• 
    

    
    

      99热精品在线国产_美女午夜性视频免费_国产精品国产高清国产av_av欧美777_自拍偷自拍亚洲精品老妇_亚洲熟女精品中文字幕_www日本黄色视频网_国产精品野战在线观看

      ?

      小麥5DL上基于SNP序列的新SSR標記的開發(fā)

      2016-09-29 07:23:21陳芳李文靜鄧志英田紀春陳建省
      關(guān)鍵詞:核苷酸區(qū)段基因組

      陳芳,李文靜,鄧志英,田紀春,陳建省

      作物生物學國家重點實驗室;山東省作物生物學重點實驗室、小麥品質(zhì)及分子育種研究室,山東泰安271018

      小麥5DL上基于SNP序列的新SSR標記的開發(fā)

      陳芳,李文靜,鄧志英*,田紀春*,陳建省

      作物生物學國家重點實驗室;山東省作物生物學重點實驗室、小麥品質(zhì)及分子育種研究室,山東泰安271018

      本文旨在利用粗山羊草的物理圖譜及其基因組序列數(shù)據(jù)庫開發(fā)普通小麥5DL上Xbarc320-Xwmc215區(qū)段與SNP緊密連鎖的SSR標記(SNP-SSR)。對AT5D4910-AT5D5010之間的90個SNP位點進行了序列延伸和本地Blast,利用SSRHunter軟件查找SNP位點附近的SSR位點,并利用Primer5設(shè)計引物。
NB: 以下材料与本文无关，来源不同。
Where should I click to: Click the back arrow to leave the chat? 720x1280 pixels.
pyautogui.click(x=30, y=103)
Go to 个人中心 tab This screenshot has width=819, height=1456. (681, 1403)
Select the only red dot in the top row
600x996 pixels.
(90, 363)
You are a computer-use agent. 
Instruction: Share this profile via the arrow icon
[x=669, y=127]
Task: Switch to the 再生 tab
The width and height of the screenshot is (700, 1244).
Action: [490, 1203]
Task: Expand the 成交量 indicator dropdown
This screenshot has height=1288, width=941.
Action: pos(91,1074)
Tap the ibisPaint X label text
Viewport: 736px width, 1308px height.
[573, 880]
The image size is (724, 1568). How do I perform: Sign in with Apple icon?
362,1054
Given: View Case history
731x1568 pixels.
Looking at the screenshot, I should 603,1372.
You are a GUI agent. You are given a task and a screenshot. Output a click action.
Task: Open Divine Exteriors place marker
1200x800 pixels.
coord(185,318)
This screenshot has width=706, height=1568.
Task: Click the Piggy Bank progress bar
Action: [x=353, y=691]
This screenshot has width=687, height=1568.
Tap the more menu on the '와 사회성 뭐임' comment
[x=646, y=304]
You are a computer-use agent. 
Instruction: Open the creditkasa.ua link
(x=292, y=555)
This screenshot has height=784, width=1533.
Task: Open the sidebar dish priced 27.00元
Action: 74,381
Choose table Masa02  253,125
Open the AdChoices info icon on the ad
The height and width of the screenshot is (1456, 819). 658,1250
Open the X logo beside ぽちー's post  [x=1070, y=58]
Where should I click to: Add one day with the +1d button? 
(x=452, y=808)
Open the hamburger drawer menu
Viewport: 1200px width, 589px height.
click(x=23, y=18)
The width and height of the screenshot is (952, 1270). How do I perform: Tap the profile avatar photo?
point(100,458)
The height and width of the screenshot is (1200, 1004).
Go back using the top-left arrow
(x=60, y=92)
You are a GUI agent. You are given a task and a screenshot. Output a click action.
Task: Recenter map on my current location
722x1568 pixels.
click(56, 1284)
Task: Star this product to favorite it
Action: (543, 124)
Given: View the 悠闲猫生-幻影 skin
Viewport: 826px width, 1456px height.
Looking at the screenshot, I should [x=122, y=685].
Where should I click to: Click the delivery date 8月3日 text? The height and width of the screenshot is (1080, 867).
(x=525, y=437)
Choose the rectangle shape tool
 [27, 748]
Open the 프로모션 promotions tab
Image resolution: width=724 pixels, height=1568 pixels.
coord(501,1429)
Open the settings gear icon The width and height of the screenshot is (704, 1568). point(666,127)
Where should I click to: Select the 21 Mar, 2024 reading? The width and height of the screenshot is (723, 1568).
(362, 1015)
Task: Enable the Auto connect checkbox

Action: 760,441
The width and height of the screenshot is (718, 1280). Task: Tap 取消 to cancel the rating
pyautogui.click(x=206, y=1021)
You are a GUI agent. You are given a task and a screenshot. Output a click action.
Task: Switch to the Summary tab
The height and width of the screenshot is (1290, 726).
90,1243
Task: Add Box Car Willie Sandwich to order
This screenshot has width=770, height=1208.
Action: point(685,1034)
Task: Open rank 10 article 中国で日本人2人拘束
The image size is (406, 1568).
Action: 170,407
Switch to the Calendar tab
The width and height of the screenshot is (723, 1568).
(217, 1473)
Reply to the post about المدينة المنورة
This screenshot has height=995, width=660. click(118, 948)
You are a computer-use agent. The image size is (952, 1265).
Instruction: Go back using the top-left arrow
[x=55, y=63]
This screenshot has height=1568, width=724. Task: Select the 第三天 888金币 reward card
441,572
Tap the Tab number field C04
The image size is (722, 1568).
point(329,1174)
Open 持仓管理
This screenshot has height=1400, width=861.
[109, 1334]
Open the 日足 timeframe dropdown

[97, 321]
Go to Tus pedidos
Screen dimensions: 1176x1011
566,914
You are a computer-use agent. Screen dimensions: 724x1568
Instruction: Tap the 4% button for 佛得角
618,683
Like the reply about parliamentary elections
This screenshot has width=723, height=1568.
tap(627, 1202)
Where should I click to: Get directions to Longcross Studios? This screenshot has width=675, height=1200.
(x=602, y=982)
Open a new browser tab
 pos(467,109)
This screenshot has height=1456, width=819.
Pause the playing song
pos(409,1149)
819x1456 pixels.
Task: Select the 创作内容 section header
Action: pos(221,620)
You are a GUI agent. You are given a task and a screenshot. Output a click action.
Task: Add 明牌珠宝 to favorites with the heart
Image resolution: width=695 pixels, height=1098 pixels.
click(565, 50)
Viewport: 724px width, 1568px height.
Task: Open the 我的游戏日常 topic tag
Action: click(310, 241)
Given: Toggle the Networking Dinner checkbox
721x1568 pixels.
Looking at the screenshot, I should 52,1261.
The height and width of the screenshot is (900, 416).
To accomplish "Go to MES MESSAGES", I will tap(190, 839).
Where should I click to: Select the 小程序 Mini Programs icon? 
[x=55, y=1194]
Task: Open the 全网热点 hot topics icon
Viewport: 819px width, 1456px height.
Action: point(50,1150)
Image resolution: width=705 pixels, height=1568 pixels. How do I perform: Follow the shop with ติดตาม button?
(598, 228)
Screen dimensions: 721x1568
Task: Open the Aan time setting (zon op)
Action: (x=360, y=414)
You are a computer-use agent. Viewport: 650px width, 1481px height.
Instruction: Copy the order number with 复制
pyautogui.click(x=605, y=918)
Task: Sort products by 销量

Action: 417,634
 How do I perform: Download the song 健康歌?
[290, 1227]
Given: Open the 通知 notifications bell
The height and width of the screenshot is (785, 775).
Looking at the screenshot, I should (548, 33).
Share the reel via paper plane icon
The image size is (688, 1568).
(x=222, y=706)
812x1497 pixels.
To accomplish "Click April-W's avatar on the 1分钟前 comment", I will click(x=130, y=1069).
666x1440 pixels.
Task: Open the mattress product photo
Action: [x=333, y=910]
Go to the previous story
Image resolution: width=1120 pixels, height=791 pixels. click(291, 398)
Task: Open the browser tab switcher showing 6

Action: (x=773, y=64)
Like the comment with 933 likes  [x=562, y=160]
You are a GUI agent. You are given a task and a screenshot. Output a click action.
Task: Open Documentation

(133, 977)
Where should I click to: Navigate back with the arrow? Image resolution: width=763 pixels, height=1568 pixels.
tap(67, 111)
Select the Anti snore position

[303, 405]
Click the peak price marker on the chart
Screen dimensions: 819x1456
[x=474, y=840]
結(jié)果共發(fā)現(xiàn)109個SSR位點。對其中的72個位點設(shè)計引物,得到了47個5DL上Xbarc320-Xwmc215區(qū)段的SNP-SSR標記。對新開發(fā)的標記,利用22個小麥品種及人工合成小麥材料、中國春缺體四體及DH群體進行了有效性、多態(tài)性的檢測及染色體定位。結(jié)果表明,這些標記均能擴增出穩(wěn)定清晰的帶型,并且均定位與小麥5D染色體上;其中四個標記Xtdc11、Xtdc31、Xtdc38、Xtdc44整合到了豫麥57與花培3號群體的5DL圖譜上。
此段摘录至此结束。